Covering University of Colorado sports, mostly basketball, since 2010

Sunday, September 8, 2019

A Post-Nebraska Re-Cap

It’s November 28th, 2008, and I’m in Lincoln, Nebraska. There the Buffs were, so there I went. No one ever wants to be in Lincoln, it’s the kind of place you end up because you have to. I would’ve preferred literally anywhere else to spend my post-Thanksgiving weekend that fall, but it was what it was.

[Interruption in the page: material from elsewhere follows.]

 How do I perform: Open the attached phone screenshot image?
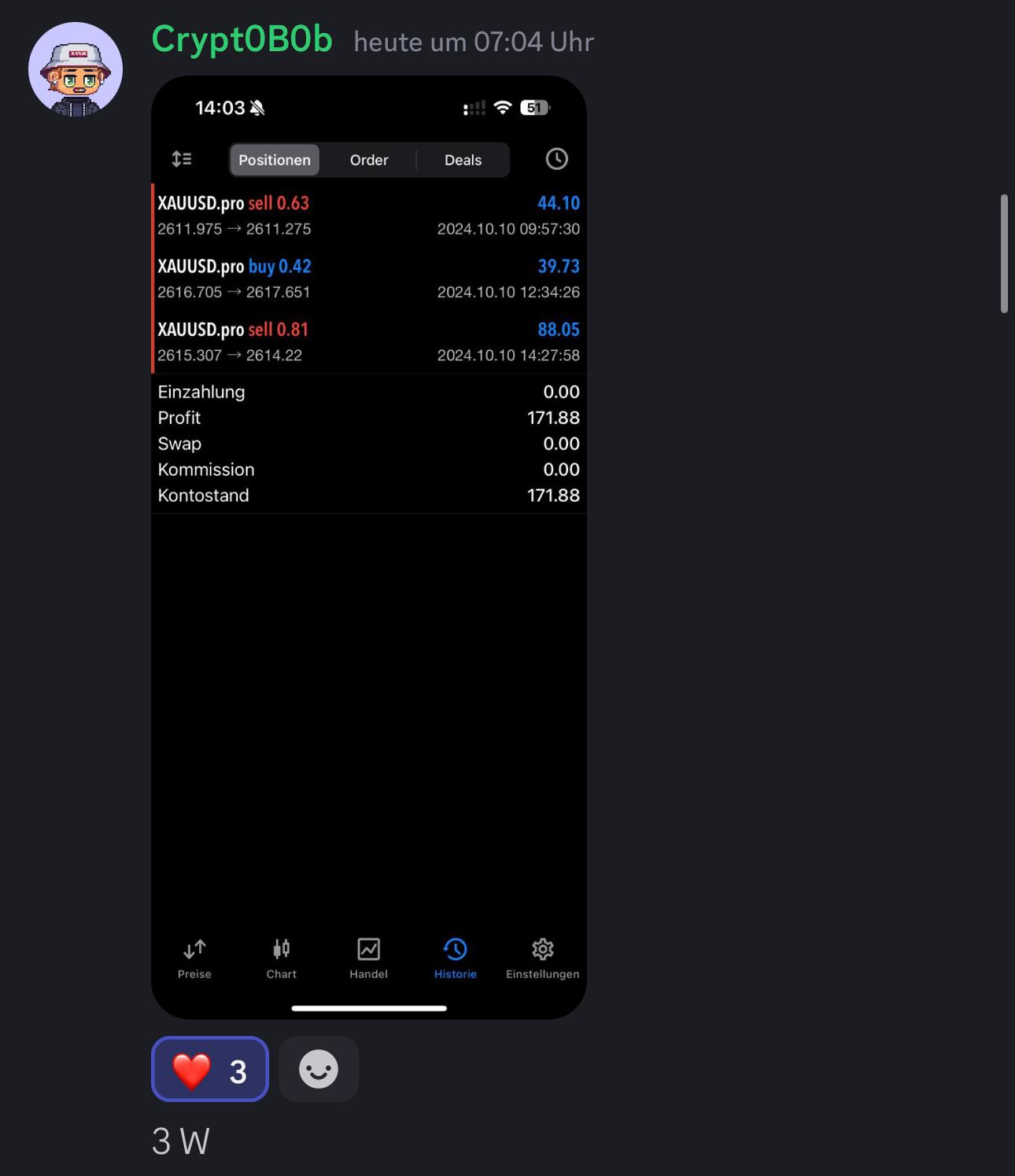point(369,547)
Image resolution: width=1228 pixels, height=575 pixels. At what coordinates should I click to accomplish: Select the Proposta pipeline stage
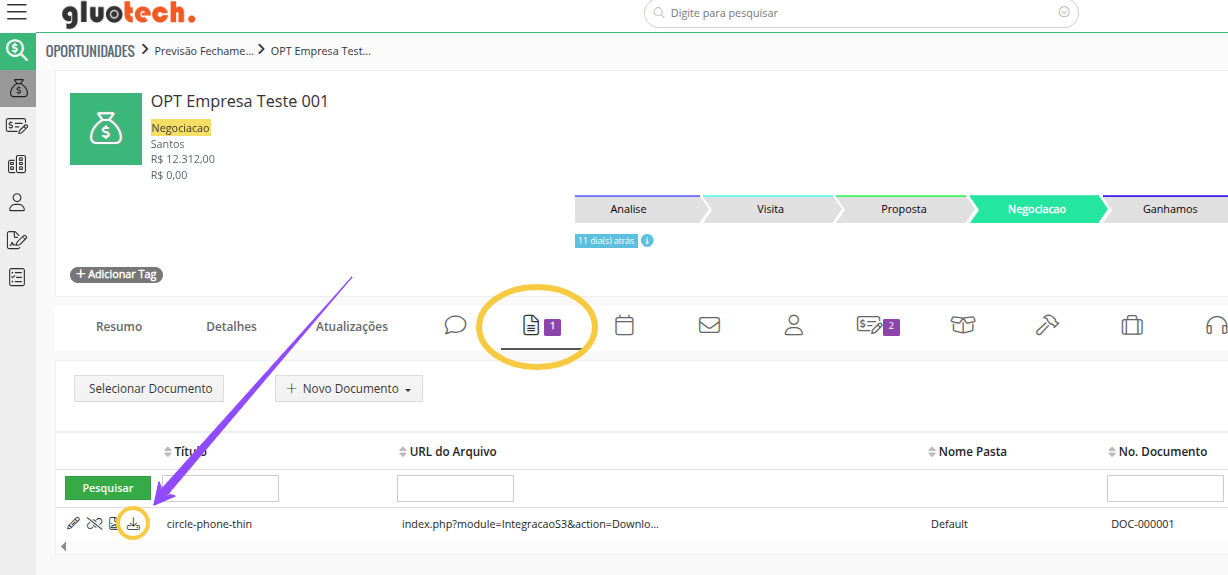point(903,210)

The Buffs of that year, if you’ve since forgotten, headed east needing a win over the Huskers to attain bowl eligibility for the 2nd time in as many seasons. What would make for an earth-twisting development now was then a rather routine possibility then -- little did we know at the time the direction the program would take in the coming decade. It is in that light that the '08 game takes on a larger meaning. Had it gone differently, I have no doubt that the coming years - Dan Hawkins’ lame duck seasons, the disastrous Jon Embree experiment, the plaintive rebuilding effort by Mike MacIntyre - would each have swerved more positively, sidestepping at least some of the numerous pratfalls that we’ve since had to live with. Unfortunately, that was not to be.

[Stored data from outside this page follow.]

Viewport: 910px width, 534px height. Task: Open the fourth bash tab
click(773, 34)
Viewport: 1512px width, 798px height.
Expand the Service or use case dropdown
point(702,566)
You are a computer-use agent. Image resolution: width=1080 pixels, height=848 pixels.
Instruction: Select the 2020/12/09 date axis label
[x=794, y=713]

The game itself, the 67th all-time meeting between the two ancient Big 8 foes, was an exciting one. The Buffs burst out to a quick 14-0 lead before Nebraska bounced back to take their first lead of the game in the 2nd Quarter. CU would then sprint into the halftime locker room thanks to a Jimmy Smith counter-punch. The future NFL corner had sniffed out a fake field goal attempt in the waning seconds of the half, intercepted the pitch, and briskly jogged the remaining 58 yards for a schadenfreude-heavy game-tying score. By the time the game was deep into the 4th Quarter, CU was holding onto a lead gained through a methodical drive that ended with a four-yard Demetrius Sumler plunge that still had CU up 31-30 with a few minutes to play.

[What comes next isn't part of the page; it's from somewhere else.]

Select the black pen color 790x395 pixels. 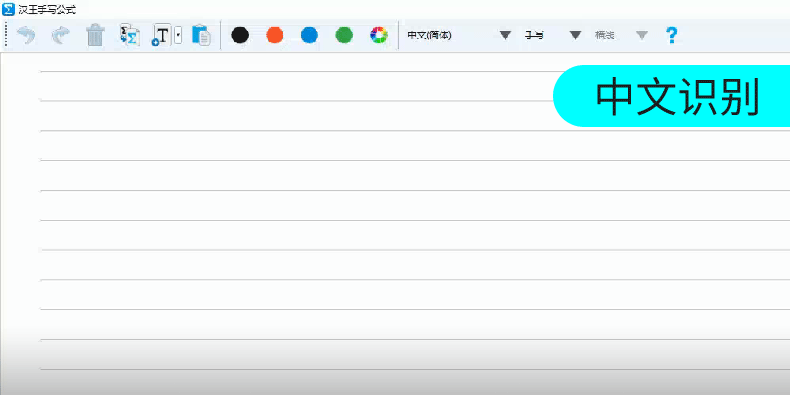pos(240,35)
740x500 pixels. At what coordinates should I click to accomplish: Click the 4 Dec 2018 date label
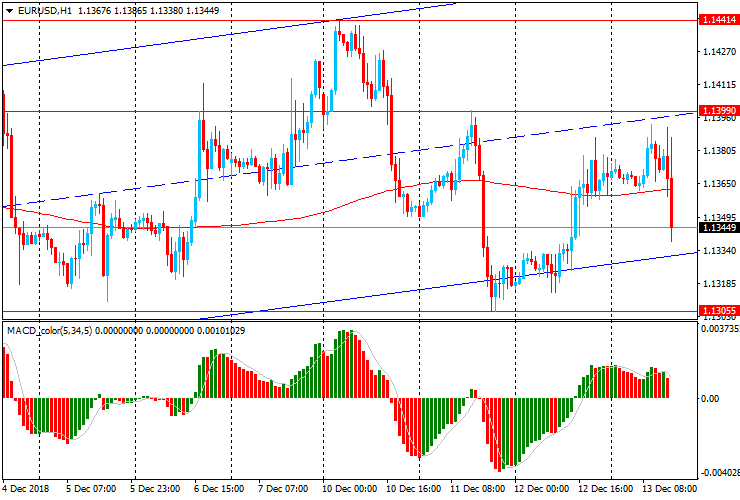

On what was to be the game’s climactic drive, started by the Huskers with a little more than four minutes left on the clock at their own 26-yard line, all the Buffs needed to do was keep Nebraska out of field goal range and they would win. A quick pass and two consecutive big runs by the Scarlet Letterman, however, had them precisely there, flipping the field to the CU 25 with over two minutes to play. That’s when Husker QB Joe Ganz took a delicious 15-yard sack on 2nd down to push Nebraska back to the 40, seemingly well out of field goal range. When the ensuing 3rd down pass fell incomplete to bring up 4th and 25, the small knot of Colorado fans who had made the trip could all but taste victory.

It's at this point that first-year Husker coach Bo Pelini did the unthinkable -- he called for his kicker. Enter: Alex Henery. The future NFL booter trotted onto the field to line up for an NU record 57-yard field goal. “No way,'' I thought, “put someone back there for the return when it falls short.” Mind you, this game was being played at low-plains elevation on a Midwestern November day. The sun had set, the air heavy and cool. There’s no way a college kicker not named Mason Crosby should’ve been able to make that kick. Instead, the Nebraska native Henery drilled the fuckin’ ball right through the uprights with yards to spare, sending the red-clad horde into a frenzy. It was the longest field goal he ever made, either in college or the pros.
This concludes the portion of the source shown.